TAREFA PROPOSTA 1 — Reescreva o trecho das linhas de dados que começa na linha que contém "Task: Click the" e termina na linha que contém "Action: click(x=410, y=1129)", substituindo "leftmost" por "rightmost" e mantendo tudo o resto igual. Deixe as imagens de fora da resposta.

EXCERTO SELECIONADO —
□ □ □ □

Pelo meio apareceram os outros episódios. Com o Irão, que tenta a todo o custo manter-se afastado do conflito (pelo menos de forma directa) e tenta apenas mostrar-se através dos seus facínoras de aluguer. Com o Líbano, que por causa de um exército de rebeldes radicais que não tem força para eliminar está a ser massacrado por um Israel que lhe diz para expulsar o Hezbollah (como se o conseguissem). E com os Hutis no Iémen, que às ordens dos aiatolás loucos de Teerão dão razões a Israel (e EUA e outros) para estenderem um confito que não podem ganhar.

E o Anjo da Morte enche a barriga.

 

2. Na Ucrânia chegou-se a um impasse onde a Rússia não tem conseguido ganhar território suficiente para acabar com os ucranianos mas sabe que o tempo joga a seu favor. Mesmo que os EUA conseguissem o seu apoio de forma indefinida (coisa que não acontecerá - já lá chego), os russos andam a trazer norte-coreanos e daqui a uns tempos se calhar também bielorrussos e outros para engrossarem as suas fileiras. Putin está à espera que a Ucrânia seja forçada a ceder ou que caia de podre. Não estará errado. A questão é o que fará depois, com forças armadas mais modernizadas, treinadas e uma infraestrutura mais fortemente orientada para a guerra, especialmente aquela que contorna a sanções internacionais. Se eu vivesse nos países fronteiriços não dormiria descansado.

□ □ □ □

MATERIAL A PROCESSAR —
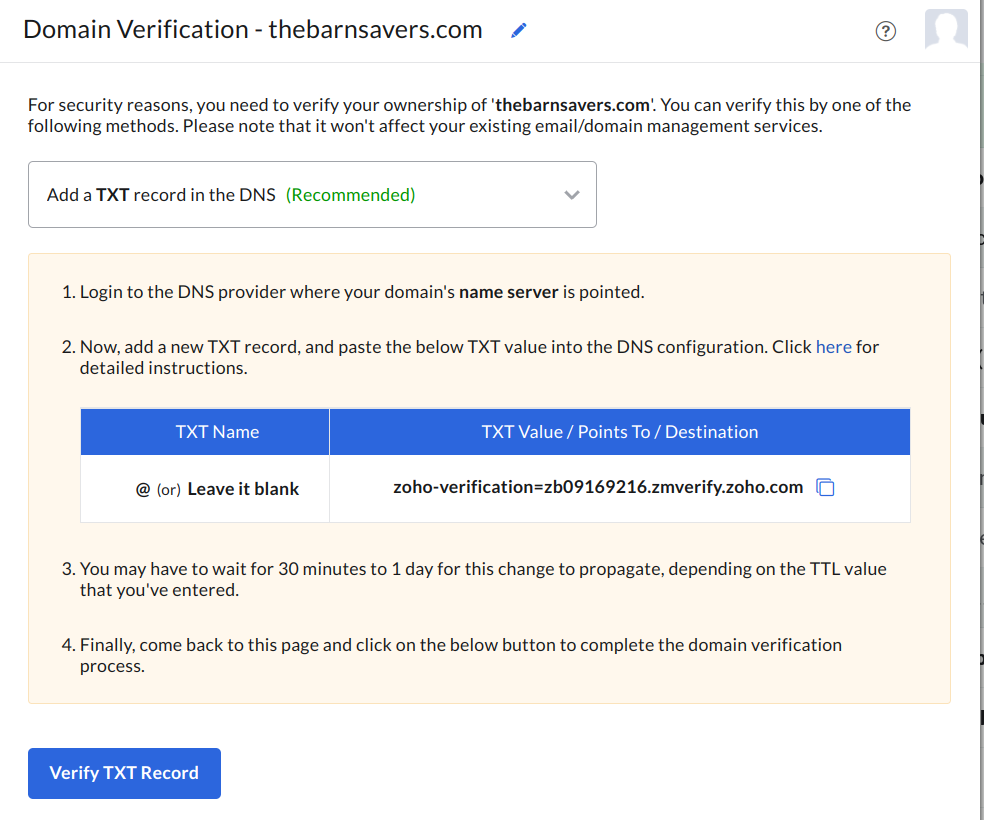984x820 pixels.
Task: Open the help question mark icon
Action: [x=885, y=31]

□ □ □ □

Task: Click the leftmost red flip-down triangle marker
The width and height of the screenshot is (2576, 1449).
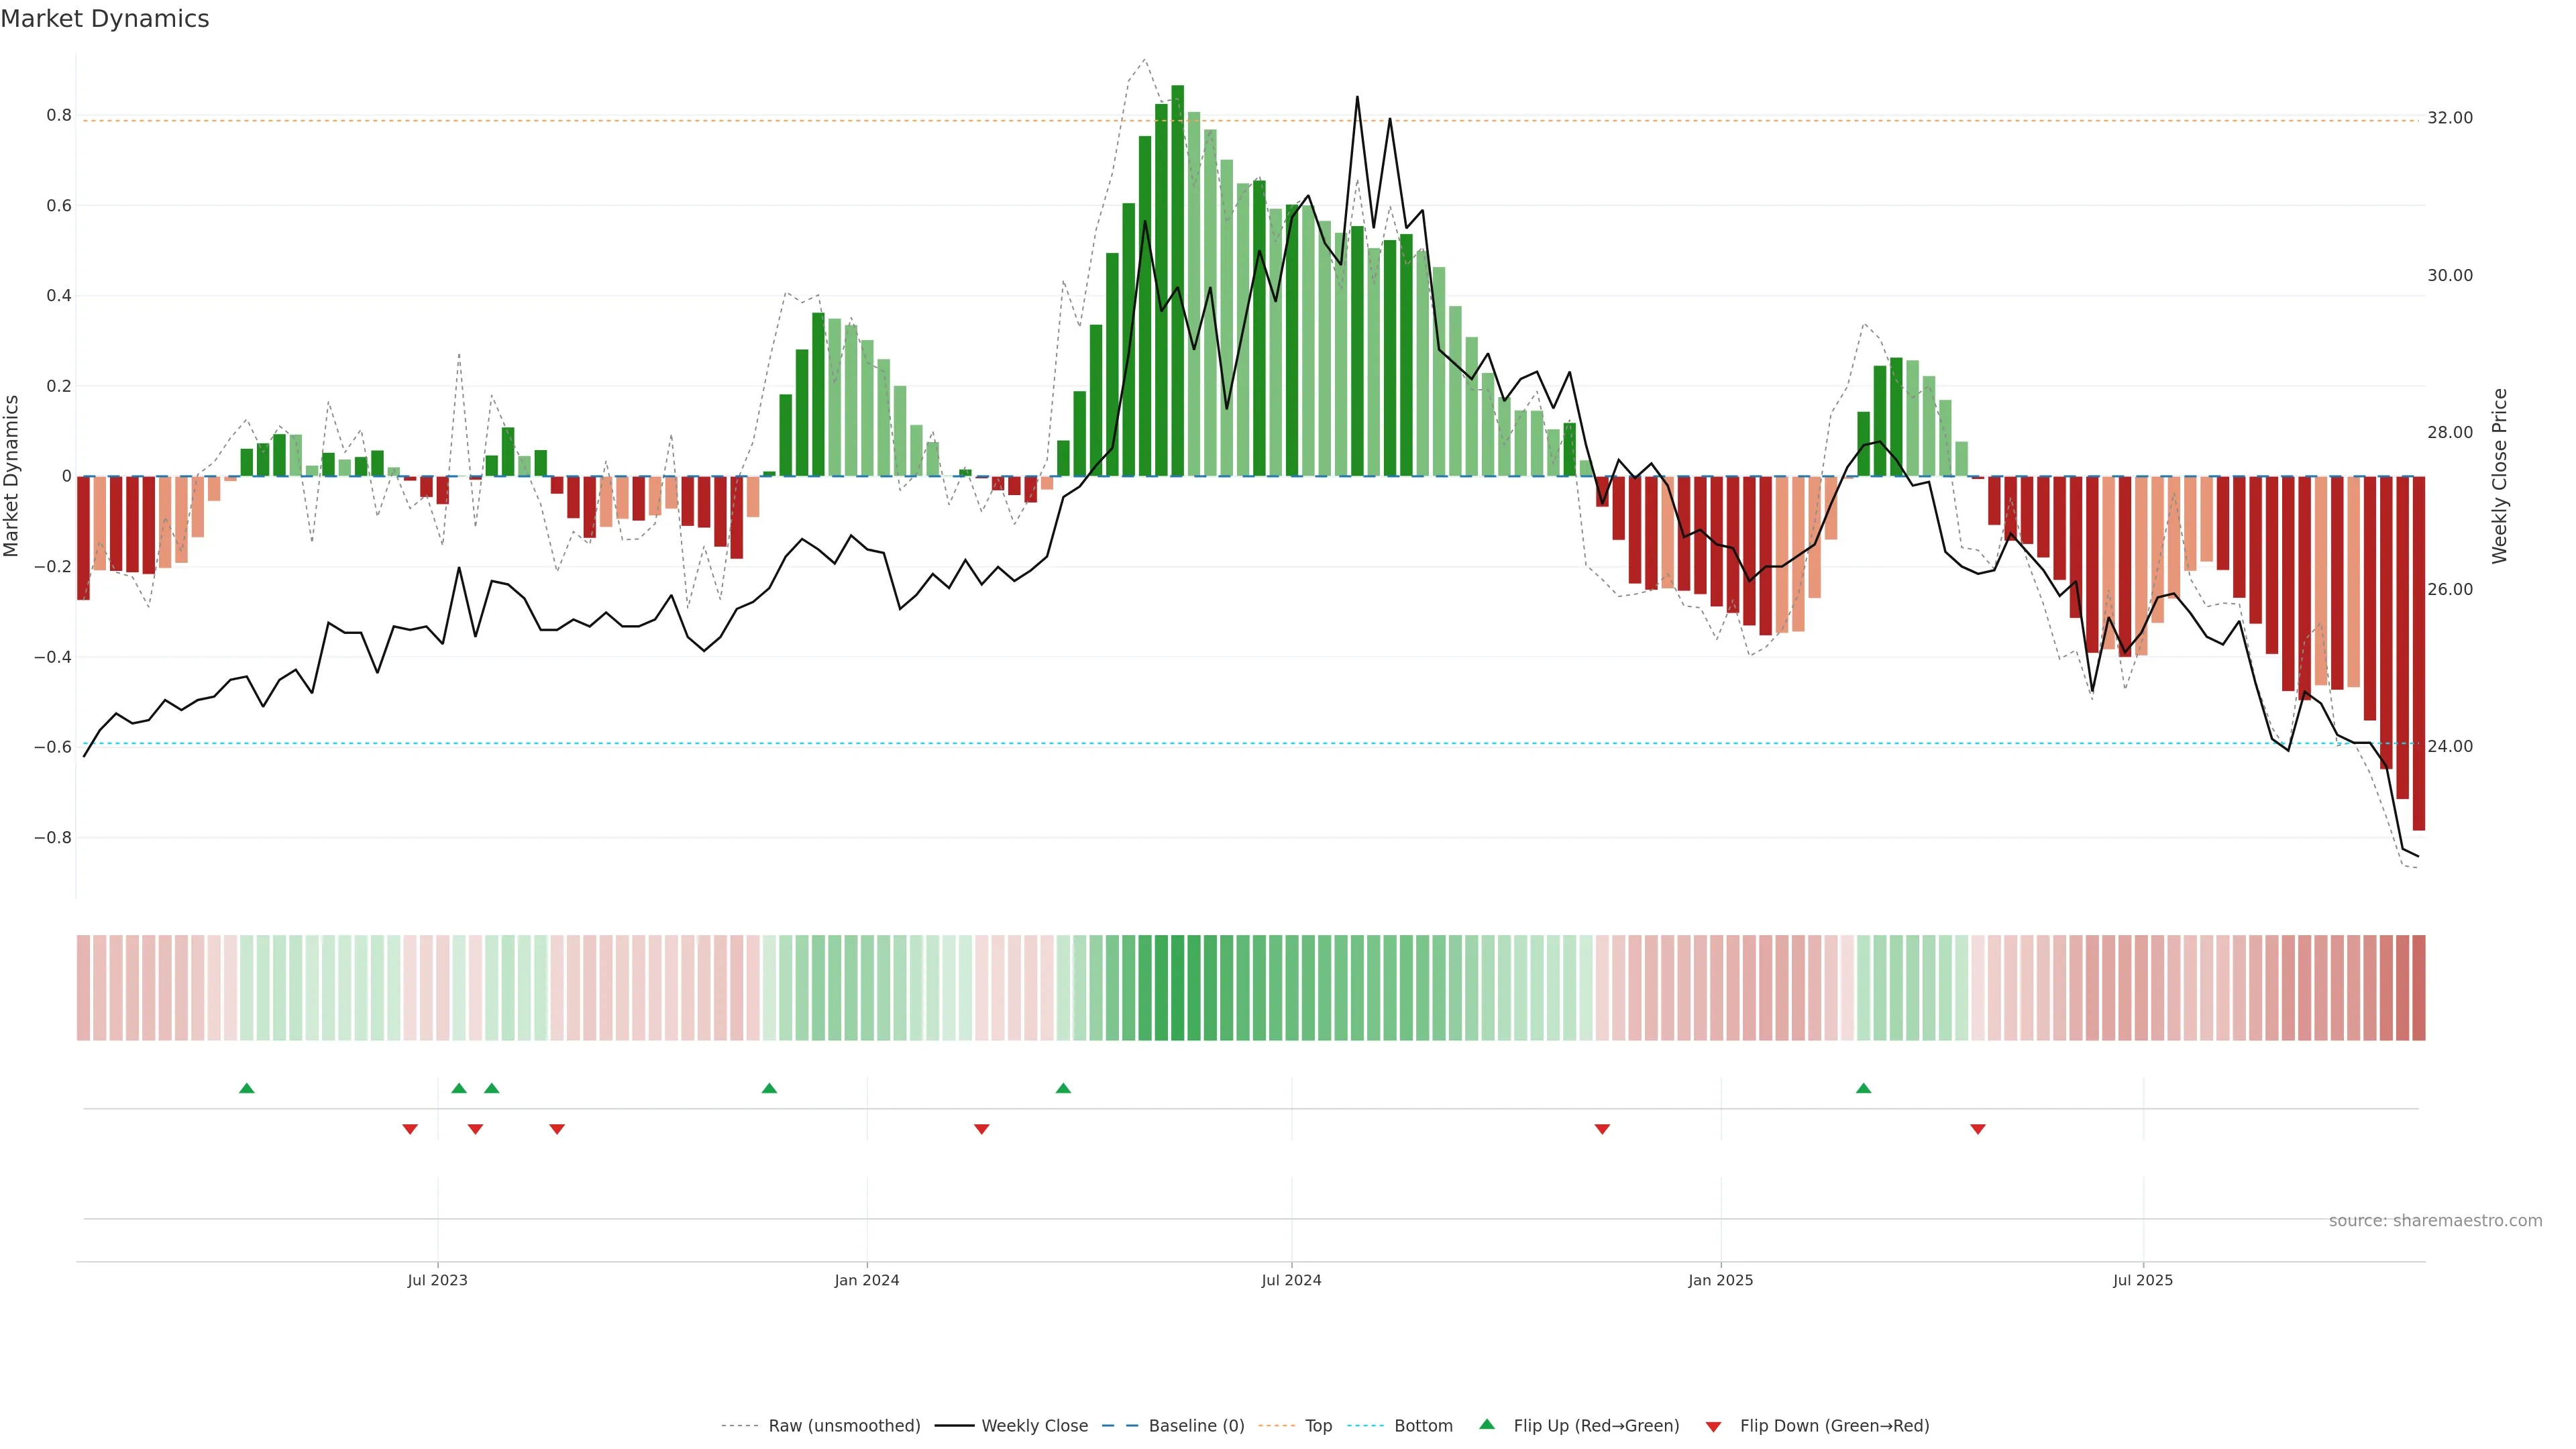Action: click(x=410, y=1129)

□ □ □ □

TAREFA PROPOSTA 2 — Transcreva sem alterações, do excerto selecionado, o trecho que começa nas palavras "Pelo meio apareceram" e termina em "enche a barriga.".

RESPOSTA COMPLETA 1 —
Task: Click the rightmost red flip-down triangle marker
The width and height of the screenshot is (2576, 1449).
Action: click(x=410, y=1129)

RESPOSTA COMPLETA 2 —
Pelo meio apareceram os outros episódios. Com o Irão, que tenta a todo o custo manter-se afastado do conflito (pelo menos de forma directa) e tenta apenas mostrar-se através dos seus facínoras de aluguer. Com o Líbano, que por causa de um exército de rebeldes radicais que não tem força para eliminar está a ser massacrado por um Israel que lhe diz para expulsar o Hezbollah (como se o conseguissem). E com os Hutis no Iémen, que às ordens dos aiatolás loucos de Teerão dão razões a Israel (e EUA e outros) para estenderem um confito que não podem ganhar.

E o Anjo da Morte enche a barriga.